Classifying new examples without re-running the existing trained model

brett_800brett_800 Member Posts: 8 Contributor II
edited August 2019 in Help
How can I run a classification for new examples against my trained model, without re-running the trained model again?

The trained model takes some time to process (1 hour), and I'd like to classify new examples without having to wait every time. I've never separated these two processes before, I always had them in the same process flow window, as I don't know to execute these processes independently.






Tagged:

Answers

  • MariusHelfMariusHelf RapidMiner Certified Expert, Member Posts: 1,869 Unicorn
    You need two processes for that.

    The first one is the training process: create the model, and then use the Store operator to save the model to the repository.

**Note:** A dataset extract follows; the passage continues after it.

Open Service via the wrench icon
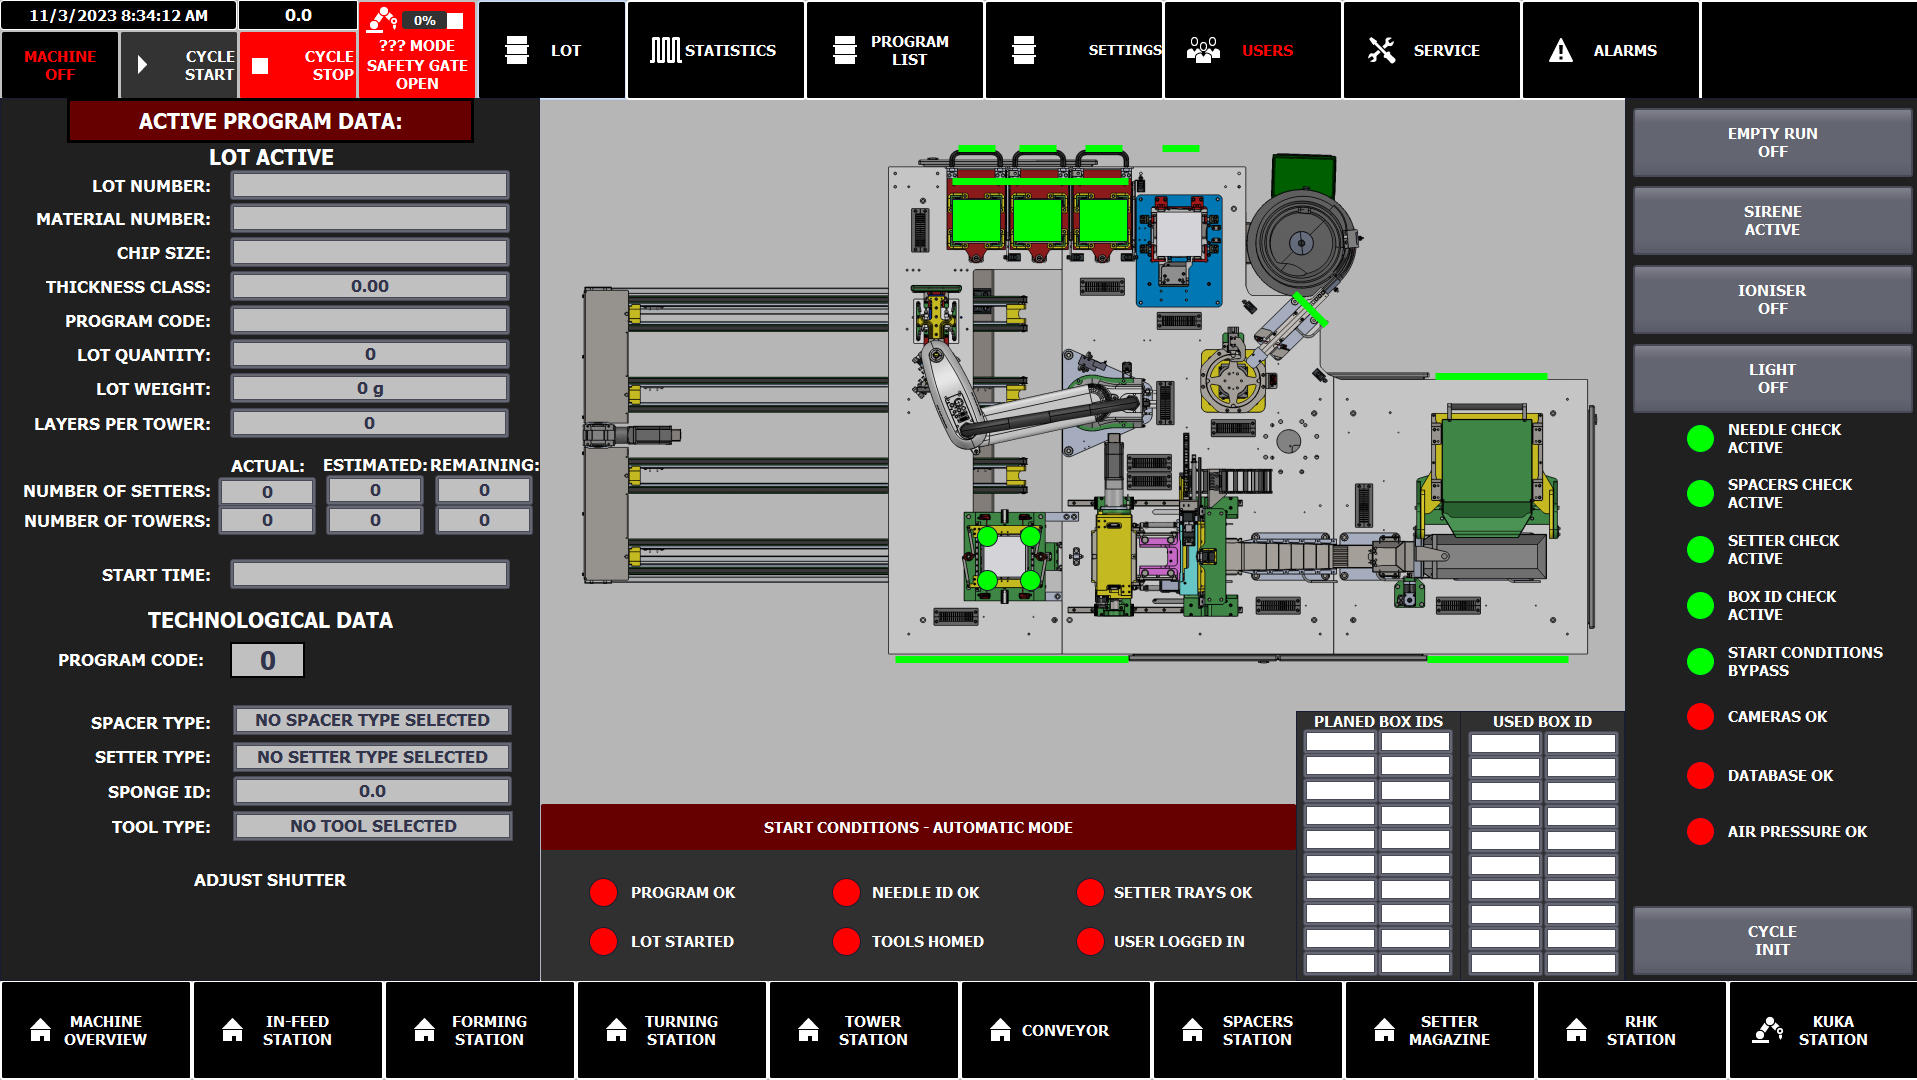tap(1381, 50)
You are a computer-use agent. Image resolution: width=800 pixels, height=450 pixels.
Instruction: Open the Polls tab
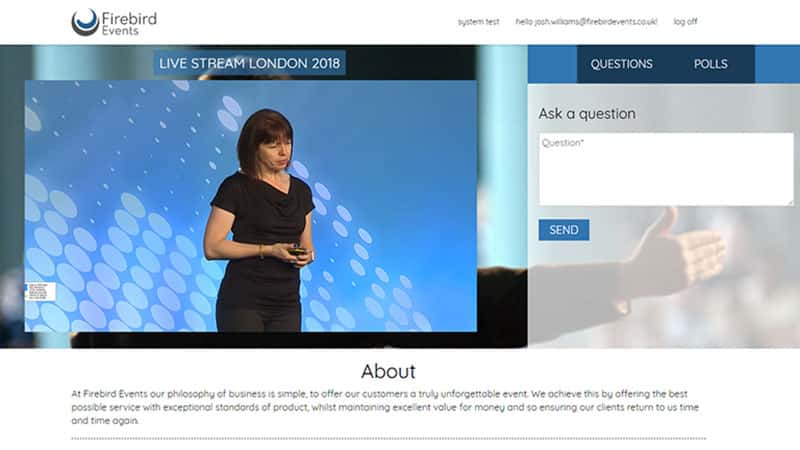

    Then create a second model, the application process: load your new examples, use the Retrieve operator to load the model from the repository, and use Apply Model as usual.

    Best regards,
    Marius
  • brett_800brett_800 Member Posts: 8 Contributor II
    Thanks for the reply Marius. 

    I have a couple of questions regarding the process flow as listed below.  This example process flow is my actual flow, apart from a substitution of an example dataset. 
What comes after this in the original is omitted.